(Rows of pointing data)
-=-=-=-=-
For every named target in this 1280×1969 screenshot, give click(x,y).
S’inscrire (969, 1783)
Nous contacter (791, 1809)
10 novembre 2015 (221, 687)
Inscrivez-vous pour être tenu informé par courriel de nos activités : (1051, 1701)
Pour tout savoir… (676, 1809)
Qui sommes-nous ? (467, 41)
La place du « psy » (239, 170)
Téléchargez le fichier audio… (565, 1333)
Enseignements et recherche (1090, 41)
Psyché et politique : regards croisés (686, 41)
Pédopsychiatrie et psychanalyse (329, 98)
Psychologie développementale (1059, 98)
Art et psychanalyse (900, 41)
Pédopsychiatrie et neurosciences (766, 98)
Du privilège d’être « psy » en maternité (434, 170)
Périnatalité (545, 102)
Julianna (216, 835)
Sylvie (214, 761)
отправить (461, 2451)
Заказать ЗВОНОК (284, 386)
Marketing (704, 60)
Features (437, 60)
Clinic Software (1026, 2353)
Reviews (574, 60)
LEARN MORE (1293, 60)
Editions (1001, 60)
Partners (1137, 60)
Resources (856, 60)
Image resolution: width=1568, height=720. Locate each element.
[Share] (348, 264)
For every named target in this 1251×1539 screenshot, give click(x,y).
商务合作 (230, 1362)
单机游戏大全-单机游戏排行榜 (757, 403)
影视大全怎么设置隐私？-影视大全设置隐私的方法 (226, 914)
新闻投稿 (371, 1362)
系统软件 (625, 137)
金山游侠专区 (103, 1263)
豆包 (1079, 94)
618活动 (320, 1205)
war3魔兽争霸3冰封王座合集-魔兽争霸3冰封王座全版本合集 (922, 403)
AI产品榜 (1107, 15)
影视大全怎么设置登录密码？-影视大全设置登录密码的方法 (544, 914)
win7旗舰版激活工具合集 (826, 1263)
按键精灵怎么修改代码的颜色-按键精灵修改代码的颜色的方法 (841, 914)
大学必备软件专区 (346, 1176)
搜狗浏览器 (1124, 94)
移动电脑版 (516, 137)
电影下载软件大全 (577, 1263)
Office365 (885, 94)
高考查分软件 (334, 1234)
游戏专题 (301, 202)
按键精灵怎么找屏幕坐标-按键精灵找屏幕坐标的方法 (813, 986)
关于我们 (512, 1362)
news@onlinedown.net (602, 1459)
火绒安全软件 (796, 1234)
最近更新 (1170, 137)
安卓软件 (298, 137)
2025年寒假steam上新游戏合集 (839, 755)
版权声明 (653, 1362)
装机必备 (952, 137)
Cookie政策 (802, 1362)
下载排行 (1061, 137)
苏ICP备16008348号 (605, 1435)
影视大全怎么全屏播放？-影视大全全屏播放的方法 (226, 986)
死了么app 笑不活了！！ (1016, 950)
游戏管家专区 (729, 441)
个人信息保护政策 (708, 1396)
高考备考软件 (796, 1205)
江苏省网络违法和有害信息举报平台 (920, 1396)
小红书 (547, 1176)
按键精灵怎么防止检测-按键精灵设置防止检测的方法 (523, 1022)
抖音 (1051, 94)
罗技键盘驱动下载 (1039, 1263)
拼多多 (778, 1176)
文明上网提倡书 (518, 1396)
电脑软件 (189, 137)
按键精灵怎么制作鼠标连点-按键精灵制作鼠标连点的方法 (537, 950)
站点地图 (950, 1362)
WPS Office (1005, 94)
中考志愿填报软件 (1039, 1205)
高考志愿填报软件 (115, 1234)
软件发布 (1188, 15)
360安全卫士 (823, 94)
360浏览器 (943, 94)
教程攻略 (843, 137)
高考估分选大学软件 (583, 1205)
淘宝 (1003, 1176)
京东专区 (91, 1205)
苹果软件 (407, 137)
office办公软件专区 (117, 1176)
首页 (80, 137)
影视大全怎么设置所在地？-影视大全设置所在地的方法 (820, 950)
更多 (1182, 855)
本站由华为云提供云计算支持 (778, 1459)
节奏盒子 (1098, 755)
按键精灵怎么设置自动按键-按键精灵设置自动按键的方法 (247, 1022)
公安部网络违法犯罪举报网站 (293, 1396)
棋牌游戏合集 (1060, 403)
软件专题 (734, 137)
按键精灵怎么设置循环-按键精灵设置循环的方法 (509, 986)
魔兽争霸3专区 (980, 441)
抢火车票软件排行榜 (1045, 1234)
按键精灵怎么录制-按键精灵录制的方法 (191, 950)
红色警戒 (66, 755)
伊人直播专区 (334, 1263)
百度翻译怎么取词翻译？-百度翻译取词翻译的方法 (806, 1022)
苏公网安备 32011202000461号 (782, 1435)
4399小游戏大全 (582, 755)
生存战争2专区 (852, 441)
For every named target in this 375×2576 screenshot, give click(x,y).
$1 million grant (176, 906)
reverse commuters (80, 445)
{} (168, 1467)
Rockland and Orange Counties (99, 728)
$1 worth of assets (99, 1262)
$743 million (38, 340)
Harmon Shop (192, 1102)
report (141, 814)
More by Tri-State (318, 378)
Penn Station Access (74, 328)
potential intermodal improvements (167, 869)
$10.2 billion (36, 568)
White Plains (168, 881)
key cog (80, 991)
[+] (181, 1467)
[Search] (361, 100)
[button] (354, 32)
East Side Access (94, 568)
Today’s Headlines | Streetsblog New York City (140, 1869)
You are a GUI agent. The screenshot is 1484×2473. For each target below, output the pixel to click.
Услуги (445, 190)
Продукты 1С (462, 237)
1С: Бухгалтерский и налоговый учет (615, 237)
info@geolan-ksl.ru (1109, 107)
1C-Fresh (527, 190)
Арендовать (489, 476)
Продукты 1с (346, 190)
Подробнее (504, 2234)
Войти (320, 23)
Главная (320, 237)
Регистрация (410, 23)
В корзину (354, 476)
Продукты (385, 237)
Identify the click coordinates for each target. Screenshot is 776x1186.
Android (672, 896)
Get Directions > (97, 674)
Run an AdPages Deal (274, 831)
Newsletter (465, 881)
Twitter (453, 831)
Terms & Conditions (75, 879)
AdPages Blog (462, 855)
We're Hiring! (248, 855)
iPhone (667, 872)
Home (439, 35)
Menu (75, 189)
-=-=-=-=-
▶ _To do_
Rewrite all of the material above, changing every "AdPages" to "LocalPages" and leaving everything else untouched.

▶ _Result of the task_
For every named target in this 1280×1969 screenshot, give click(x,y).
S’inscrire (969, 1783)
Nous contacter (791, 1809)
10 novembre 2015 (221, 687)
Inscrivez-vous pour être tenu informé par courriel de nos activités : (1051, 1701)
Pour tout savoir… (676, 1809)
Qui sommes-nous ? (467, 41)
La place du « psy » (239, 170)
Téléchargez le fichier audio… (565, 1333)
Enseignements et recherche (1090, 41)
Psyché et politique : regards croisés (686, 41)
Pédopsychiatrie et psychanalyse (329, 98)
Psychologie développementale (1059, 98)
Art et psychanalyse (900, 41)
Pédopsychiatrie et neurosciences (766, 98)
Du privilège d’être « psy » en maternité (434, 170)
Périnatalité (545, 102)
Julianna (216, 835)
Sylvie (214, 761)
отправить (461, 2451)
Заказать ЗВОНОК (284, 386)
Marketing (704, 60)
Features (437, 60)
Clinic Software (1026, 2353)
Reviews (574, 60)
LEARN MORE (1293, 60)
Editions (1001, 60)
Partners (1137, 60)
Resources (856, 60)
Image resolution: width=1568, height=720. Locate each element.
[Share] (348, 264)
For every named target in this 1251×1539 screenshot, give click(x,y).
商务合作 (230, 1362)
单机游戏大全-单机游戏排行榜 (757, 403)
影视大全怎么设置隐私？-影视大全设置隐私的方法 (226, 914)
新闻投稿 (371, 1362)
系统软件 (625, 137)
金山游侠专区 (103, 1263)
豆包 (1079, 94)
618活动 (320, 1205)
war3魔兽争霸3冰封王座合集-魔兽争霸3冰封王座全版本合集 (922, 403)
AI产品榜 (1107, 15)
影视大全怎么设置登录密码？-影视大全设置登录密码的方法 (544, 914)
win7旗舰版激活工具合集 (826, 1263)
按键精灵怎么修改代码的颜色-按键精灵修改代码的颜色的方法 (841, 914)
大学必备软件专区 (346, 1176)
搜狗浏览器 (1124, 94)
移动电脑版 (516, 137)
电影下载软件大全 (577, 1263)
Office365 (885, 94)
高考查分软件 (334, 1234)
游戏专题 (301, 202)
按键精灵怎么找屏幕坐标-按键精灵找屏幕坐标的方法 (813, 986)
关于我们 (512, 1362)
news@onlinedown.net (602, 1459)
火绒安全软件 (796, 1234)
最近更新 (1170, 137)
安卓软件 (298, 137)
2025年寒假steam上新游戏合集 (839, 755)
版权声明 (653, 1362)
装机必备 (952, 137)
Cookie政策 (802, 1362)
下载排行 (1061, 137)
苏ICP备16008348号 (605, 1435)
影视大全怎么全屏播放？-影视大全全屏播放的方法 (226, 986)
死了么app 笑不活了！！ (1016, 950)
游戏管家专区 (729, 441)
个人信息保护政策 (708, 1396)
高考备考软件 (796, 1205)
江苏省网络违法和有害信息举报平台 (920, 1396)
小红书 (547, 1176)
按键精灵怎么防止检测-按键精灵设置防止检测的方法 (523, 1022)
抖音 (1051, 94)
罗技键盘驱动下载 (1039, 1263)
拼多多 (778, 1176)
文明上网提倡书 (518, 1396)
电脑软件 (189, 137)
按键精灵怎么制作鼠标连点-按键精灵制作鼠标连点的方法 (537, 950)
站点地图 (950, 1362)
WPS Office (1005, 94)
中考志愿填报软件 (1039, 1205)
高考志愿填报软件 (115, 1234)
软件发布 (1188, 15)
360安全卫士 (823, 94)
360浏览器 (943, 94)
教程攻略 (843, 137)
高考估分选大学软件 (583, 1205)
淘宝 (1003, 1176)
京东专区 (91, 1205)
苹果软件 (407, 137)
office办公软件专区 (117, 1176)
首页 (80, 137)
影视大全怎么设置所在地？-影视大全设置所在地的方法 (820, 950)
更多 (1182, 855)
本站由华为云提供云计算支持 (778, 1459)
节奏盒子 (1098, 755)
按键精灵怎么设置自动按键-按键精灵设置自动按键的方法 (247, 1022)
公安部网络违法犯罪举报网站 (293, 1396)
棋牌游戏合集 (1060, 403)
软件专题 (734, 137)
按键精灵怎么设置循环-按键精灵设置循环的方法 (509, 986)
魔兽争霸3专区 (980, 441)
抢火车票软件排行榜 (1045, 1234)
按键精灵怎么录制-按键精灵录制的方法 (191, 950)
红色警戒 (66, 755)
伊人直播专区 (334, 1263)
百度翻译怎么取词翻译？-百度翻译取词翻译的方法 (806, 1022)
苏公网安备 32011202000461号 (782, 1435)
4399小游戏大全 (582, 755)
生存战争2专区 (852, 441)
For every named target in this 375×2576 screenshot, give click(x,y).
$1 million grant (176, 906)
reverse commuters (80, 445)
{} (168, 1467)
Rockland and Orange Counties (99, 728)
$1 worth of assets (99, 1262)
$743 million (38, 340)
Harmon Shop (192, 1102)
report (141, 814)
More by Tri-State (318, 378)
Penn Station Access (74, 328)
potential intermodal improvements (167, 869)
$10.2 billion (36, 568)
White Plains (168, 881)
key cog (80, 991)
[+] (181, 1467)
[Search] (361, 100)
[button] (354, 32)
East Side Access (94, 568)
Today’s Headlines | Streetsblog New York City (140, 1869)
You are a GUI agent. The screenshot is 1484×2473. For each target below, output the pixel to click.
Услуги (445, 190)
Продукты 1С (462, 237)
1С: Бухгалтерский и налоговый учет (615, 237)
info@geolan-ksl.ru (1109, 107)
1C-Fresh (527, 190)
Арендовать (489, 476)
Продукты 1с (346, 190)
Подробнее (504, 2234)
Войти (320, 23)
Главная (320, 237)
Регистрация (410, 23)
В корзину (354, 476)
Продукты (385, 237)
Identify the click coordinates for each target. Screenshot is 776x1186.
Android (672, 896)
Get Directions > (97, 674)
Run an LocalPages Deal (274, 831)
Newsletter (465, 881)
Twitter (453, 831)
Terms & Conditions (75, 879)
LocalPages Blog (462, 855)
We're Hiring! (248, 855)
iPhone (667, 872)
Home (439, 35)
Menu (75, 189)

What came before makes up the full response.